SOURCE EXTRACT:
You know when you were little and you fell off your bike and got a “strawberry” on your leg? That painful, swollen, red sore that oozed puss and your mom told you not to scratch it or touch it, so it wouldn’t get bigger? I never listened and of course they always grew larger and I have a couple scars to prove it. Our dogs can get these too and because they have fur, they can get infected quickly.
Hot Spots? What are They?
This type of sore on a dog is called acute moist dermatitis. Simplified, a small, wet, irritating spot on the skin. They are also called “hot spots.” Hot spots are usually a self-imposed skin problem because it starts as nothing but an irritating itch. They can form on any part of the body but one of the most common locations is behind the ear. When a dog has something irritating his skin that he scratches constantly, it will become a hot spot. He scratches and scratches all day long and finally his skin will break through. This type of sore will begin to arise. It will start very small, but grow up to four inches in just a couple of hours. The spot will be easy to notice. It will be swollen, red, oozing puss, and possibly starting to crust over. Once a hot spot is sited, a trip to the vet is your best bet. If not treated quickly the problem will escalate. The fur will begin to matte over the sore and from here the infection will grow beneath the skin. Bacterial folliculitis is caused from the infection of the hair follicles and pores. This will make treatment longer and more complicated.

EXERCISE GOAL: Quote the passage on canine hot spots word for word, everything from "You know when" down to "What are They?".

DATA FOR REVIEW:
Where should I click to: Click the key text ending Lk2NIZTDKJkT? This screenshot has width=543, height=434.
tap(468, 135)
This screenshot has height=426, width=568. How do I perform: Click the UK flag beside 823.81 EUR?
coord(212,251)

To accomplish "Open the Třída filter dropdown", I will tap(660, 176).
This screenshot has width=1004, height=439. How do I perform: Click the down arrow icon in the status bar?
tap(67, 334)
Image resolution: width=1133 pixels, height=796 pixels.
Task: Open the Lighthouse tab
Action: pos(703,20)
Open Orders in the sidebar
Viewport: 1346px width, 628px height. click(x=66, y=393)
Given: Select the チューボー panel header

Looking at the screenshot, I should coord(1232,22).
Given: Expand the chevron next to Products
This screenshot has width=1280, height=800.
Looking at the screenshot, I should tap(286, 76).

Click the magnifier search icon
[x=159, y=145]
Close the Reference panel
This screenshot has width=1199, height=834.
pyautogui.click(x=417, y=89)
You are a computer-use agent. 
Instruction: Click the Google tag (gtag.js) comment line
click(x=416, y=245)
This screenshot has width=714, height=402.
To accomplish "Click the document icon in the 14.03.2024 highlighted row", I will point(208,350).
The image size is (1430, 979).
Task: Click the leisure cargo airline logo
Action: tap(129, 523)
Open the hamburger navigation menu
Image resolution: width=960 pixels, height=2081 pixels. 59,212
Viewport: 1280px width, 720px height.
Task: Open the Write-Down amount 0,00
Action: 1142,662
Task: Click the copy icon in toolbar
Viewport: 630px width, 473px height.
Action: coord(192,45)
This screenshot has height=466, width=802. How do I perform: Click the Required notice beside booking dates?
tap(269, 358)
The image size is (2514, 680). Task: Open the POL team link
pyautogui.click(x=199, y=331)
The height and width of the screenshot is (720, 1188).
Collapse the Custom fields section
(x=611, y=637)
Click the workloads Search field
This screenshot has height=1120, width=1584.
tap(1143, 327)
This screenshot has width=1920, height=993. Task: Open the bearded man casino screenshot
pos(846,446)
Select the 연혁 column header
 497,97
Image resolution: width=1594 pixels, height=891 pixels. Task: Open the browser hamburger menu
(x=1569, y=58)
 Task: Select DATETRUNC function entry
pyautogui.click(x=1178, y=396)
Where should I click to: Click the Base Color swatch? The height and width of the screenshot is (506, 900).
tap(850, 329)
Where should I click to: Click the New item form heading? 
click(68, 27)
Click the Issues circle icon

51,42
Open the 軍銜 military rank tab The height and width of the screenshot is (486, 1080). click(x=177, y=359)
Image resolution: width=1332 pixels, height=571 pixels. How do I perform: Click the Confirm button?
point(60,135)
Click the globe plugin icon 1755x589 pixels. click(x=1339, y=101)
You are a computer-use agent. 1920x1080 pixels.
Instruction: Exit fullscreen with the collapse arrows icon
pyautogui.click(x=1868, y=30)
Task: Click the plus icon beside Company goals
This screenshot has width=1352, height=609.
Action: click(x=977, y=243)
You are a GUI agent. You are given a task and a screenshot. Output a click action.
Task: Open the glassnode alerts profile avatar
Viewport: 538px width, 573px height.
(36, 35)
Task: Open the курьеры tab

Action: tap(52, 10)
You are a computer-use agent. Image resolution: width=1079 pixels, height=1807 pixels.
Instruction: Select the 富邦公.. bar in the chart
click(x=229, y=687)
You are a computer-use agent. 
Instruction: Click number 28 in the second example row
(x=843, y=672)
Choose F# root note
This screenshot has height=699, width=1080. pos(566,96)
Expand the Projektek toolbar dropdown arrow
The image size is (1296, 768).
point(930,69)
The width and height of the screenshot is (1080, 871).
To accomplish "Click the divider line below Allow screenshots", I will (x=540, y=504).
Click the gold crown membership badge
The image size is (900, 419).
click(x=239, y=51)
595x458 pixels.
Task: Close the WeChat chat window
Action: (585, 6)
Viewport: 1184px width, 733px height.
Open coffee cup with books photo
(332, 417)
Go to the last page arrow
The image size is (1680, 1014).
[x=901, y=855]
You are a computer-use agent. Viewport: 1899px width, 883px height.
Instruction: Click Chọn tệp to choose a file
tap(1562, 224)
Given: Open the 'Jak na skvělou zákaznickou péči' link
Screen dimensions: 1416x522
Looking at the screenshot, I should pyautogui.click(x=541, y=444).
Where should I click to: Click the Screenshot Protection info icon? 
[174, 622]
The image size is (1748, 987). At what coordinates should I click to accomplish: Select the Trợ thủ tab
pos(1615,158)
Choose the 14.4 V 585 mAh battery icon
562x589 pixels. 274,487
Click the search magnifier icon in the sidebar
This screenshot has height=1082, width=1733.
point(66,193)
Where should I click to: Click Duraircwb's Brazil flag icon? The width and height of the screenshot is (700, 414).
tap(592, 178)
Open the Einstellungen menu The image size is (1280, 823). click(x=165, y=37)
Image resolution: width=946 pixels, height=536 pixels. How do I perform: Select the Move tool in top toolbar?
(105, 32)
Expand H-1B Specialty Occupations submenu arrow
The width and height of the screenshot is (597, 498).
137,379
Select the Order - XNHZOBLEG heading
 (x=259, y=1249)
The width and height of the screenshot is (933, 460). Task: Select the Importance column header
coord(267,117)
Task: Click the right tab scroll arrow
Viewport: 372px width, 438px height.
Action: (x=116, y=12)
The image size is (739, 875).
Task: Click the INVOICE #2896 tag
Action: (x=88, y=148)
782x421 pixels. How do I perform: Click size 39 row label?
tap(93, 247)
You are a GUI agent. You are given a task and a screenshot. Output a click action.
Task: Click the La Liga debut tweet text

ANSWER BOX:
You know when you were little and you fell off your bike and got a “strawberry” on your leg? That painful, swollen, red sore that oozed puss and your mom told you not to scratch it or touch it, so it wouldn’t get bigger? I never listened and of course they always grew larger and I have a couple scars to prove it. Our dogs can get these too and because they have fur, they can get infected quickly.
Hot Spots? What are They?